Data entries
>>>>

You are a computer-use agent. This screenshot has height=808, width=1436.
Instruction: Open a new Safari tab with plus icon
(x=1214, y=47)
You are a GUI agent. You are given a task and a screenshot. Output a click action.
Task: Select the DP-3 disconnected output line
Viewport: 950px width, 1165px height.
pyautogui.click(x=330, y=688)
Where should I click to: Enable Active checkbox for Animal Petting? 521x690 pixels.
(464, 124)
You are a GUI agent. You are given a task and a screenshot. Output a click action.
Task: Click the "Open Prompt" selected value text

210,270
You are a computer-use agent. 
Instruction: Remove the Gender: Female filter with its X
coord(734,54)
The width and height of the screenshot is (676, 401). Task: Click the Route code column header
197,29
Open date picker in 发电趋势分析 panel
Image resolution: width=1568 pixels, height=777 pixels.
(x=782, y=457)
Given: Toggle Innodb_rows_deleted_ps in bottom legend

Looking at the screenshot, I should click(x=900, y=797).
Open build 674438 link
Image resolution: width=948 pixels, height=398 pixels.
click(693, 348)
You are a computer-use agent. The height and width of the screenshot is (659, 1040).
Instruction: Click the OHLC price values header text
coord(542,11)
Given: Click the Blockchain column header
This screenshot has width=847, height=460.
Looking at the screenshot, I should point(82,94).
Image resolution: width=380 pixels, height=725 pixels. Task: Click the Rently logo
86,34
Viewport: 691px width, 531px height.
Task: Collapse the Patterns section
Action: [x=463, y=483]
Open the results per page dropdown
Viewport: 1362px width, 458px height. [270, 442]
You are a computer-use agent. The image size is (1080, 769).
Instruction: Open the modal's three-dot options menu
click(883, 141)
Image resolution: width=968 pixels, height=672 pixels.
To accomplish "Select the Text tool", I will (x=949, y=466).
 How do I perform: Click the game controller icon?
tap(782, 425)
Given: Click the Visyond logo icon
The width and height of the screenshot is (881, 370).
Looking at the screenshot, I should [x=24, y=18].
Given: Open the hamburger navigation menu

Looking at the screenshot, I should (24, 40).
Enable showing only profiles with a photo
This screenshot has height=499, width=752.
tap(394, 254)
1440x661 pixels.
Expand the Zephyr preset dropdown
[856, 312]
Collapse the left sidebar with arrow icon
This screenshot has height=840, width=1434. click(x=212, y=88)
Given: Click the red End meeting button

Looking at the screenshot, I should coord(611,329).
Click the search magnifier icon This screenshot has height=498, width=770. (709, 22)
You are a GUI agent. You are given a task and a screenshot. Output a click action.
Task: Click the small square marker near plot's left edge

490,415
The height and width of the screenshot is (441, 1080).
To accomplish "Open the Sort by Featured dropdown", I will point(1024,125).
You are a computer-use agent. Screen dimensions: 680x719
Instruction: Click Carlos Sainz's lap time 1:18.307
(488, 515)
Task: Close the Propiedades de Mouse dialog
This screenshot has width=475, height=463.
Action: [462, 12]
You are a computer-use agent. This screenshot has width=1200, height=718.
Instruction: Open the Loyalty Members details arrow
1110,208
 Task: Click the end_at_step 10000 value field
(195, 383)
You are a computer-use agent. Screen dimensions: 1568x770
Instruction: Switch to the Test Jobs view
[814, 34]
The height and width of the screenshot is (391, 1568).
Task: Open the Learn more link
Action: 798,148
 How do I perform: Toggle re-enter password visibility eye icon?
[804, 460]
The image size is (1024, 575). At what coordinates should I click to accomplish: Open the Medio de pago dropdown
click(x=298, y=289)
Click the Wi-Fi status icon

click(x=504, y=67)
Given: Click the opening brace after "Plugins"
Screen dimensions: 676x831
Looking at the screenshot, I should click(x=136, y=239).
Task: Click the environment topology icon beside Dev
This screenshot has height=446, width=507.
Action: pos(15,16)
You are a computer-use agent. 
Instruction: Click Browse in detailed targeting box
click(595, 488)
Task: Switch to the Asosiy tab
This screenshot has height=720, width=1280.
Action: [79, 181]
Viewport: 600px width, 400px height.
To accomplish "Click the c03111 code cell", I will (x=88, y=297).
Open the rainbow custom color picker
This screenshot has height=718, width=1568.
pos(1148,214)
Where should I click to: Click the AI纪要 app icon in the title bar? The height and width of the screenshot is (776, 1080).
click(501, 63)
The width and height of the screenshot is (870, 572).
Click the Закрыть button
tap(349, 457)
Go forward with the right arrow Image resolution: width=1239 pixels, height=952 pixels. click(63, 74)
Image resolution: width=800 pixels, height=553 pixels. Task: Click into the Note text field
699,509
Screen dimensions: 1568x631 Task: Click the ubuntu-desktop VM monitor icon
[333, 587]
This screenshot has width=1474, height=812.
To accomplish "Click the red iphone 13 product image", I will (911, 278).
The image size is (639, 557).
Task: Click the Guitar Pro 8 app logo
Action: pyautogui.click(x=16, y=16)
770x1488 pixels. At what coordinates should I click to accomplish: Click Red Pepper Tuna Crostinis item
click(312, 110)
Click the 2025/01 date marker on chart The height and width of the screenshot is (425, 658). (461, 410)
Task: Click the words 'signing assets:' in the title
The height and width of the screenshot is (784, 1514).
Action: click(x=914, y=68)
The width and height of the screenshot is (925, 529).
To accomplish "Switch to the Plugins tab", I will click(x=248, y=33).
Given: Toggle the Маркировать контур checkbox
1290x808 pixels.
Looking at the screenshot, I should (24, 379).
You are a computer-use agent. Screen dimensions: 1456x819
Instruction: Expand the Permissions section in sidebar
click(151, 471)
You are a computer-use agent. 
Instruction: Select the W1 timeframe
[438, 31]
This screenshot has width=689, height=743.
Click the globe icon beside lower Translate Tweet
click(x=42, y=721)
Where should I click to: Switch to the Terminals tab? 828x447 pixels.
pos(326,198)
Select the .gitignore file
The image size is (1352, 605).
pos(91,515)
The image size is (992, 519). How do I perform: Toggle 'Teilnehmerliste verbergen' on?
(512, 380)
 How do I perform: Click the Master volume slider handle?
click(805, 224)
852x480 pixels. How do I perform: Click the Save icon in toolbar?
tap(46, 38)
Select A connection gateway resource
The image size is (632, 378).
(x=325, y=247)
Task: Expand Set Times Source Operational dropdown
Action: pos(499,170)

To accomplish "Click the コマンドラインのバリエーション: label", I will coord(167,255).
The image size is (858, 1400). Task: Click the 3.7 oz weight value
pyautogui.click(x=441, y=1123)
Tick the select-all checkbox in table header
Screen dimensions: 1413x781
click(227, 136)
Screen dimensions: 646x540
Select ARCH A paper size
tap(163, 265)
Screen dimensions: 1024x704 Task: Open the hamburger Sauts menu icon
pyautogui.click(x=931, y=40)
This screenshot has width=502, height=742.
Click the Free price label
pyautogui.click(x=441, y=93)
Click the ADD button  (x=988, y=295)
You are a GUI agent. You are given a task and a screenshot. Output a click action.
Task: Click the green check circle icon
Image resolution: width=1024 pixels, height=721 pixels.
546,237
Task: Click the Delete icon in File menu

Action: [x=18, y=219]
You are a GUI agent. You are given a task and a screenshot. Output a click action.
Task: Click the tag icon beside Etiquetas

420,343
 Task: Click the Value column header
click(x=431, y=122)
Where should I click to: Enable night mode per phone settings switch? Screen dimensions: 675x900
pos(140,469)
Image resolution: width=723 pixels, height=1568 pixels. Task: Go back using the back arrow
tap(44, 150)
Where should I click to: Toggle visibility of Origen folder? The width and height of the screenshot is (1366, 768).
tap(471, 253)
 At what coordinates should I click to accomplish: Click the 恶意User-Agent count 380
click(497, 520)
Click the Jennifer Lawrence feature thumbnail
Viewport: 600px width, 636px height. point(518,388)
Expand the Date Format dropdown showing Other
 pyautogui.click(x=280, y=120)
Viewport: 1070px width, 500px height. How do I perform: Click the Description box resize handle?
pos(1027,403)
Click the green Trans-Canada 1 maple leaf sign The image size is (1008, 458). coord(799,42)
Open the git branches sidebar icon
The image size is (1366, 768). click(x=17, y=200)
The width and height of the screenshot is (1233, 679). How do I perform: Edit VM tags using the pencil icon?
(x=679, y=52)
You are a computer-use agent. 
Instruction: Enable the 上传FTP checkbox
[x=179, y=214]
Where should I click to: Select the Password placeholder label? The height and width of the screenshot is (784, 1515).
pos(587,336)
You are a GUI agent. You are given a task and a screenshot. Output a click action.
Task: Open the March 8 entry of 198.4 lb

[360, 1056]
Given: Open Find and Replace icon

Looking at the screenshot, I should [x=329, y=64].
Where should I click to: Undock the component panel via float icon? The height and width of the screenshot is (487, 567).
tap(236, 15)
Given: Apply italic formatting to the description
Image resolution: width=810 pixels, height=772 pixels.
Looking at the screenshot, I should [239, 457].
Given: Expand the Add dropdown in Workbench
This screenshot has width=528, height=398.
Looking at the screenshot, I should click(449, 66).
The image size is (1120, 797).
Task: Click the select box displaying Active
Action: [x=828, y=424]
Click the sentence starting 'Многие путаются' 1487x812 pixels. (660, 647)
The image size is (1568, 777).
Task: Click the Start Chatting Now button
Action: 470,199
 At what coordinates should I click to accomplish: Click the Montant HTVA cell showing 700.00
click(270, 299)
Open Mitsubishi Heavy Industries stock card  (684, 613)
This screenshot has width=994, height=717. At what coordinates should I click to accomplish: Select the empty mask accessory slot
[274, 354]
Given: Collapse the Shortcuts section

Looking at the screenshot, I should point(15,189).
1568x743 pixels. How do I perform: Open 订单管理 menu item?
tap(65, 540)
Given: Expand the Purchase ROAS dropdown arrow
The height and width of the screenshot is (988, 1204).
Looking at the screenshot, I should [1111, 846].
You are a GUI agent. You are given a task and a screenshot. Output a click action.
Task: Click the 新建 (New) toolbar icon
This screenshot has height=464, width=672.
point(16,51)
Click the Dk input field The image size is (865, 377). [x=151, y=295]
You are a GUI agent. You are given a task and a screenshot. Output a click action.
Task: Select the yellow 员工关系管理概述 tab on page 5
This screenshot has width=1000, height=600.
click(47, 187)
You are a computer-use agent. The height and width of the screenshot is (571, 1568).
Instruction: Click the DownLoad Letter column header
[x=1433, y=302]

<<<<

Both the line containing "Where should I click to: Enable Active" and the line containing "Given: Click the Visyond logo icon" belong in the answer. Print them and every line above that falls between them exactly, and no others.

### Exercise solution:
Where should I click to: Enable Active checkbox for Animal Petting? 521x690 pixels.
(464, 124)
You are a GUI agent. You are given a task and a screenshot. Output a click action.
Task: Click the "Open Prompt" selected value text

210,270
You are a computer-use agent. 
Instruction: Remove the Gender: Female filter with its X
coord(734,54)
The width and height of the screenshot is (676, 401). Task: Click the Route code column header
197,29
Open date picker in 发电趋势分析 panel
Image resolution: width=1568 pixels, height=777 pixels.
(x=782, y=457)
Given: Toggle Innodb_rows_deleted_ps in bottom legend

Looking at the screenshot, I should click(x=900, y=797).
Open build 674438 link
Image resolution: width=948 pixels, height=398 pixels.
click(693, 348)
You are a computer-use agent. The height and width of the screenshot is (659, 1040).
Instruction: Click the OHLC price values header text
coord(542,11)
Given: Click the Blockchain column header
This screenshot has width=847, height=460.
Looking at the screenshot, I should point(82,94).
Image resolution: width=380 pixels, height=725 pixels. Task: Click the Rently logo
86,34
Viewport: 691px width, 531px height.
Task: Collapse the Patterns section
Action: [x=463, y=483]
Open the results per page dropdown
Viewport: 1362px width, 458px height. [270, 442]
You are a computer-use agent. The image size is (1080, 769).
Instruction: Open the modal's three-dot options menu
click(883, 141)
Image resolution: width=968 pixels, height=672 pixels.
To accomplish "Select the Text tool", I will (x=949, y=466).
 How do I perform: Click the game controller icon?
tap(782, 425)
Given: Click the Visyond logo icon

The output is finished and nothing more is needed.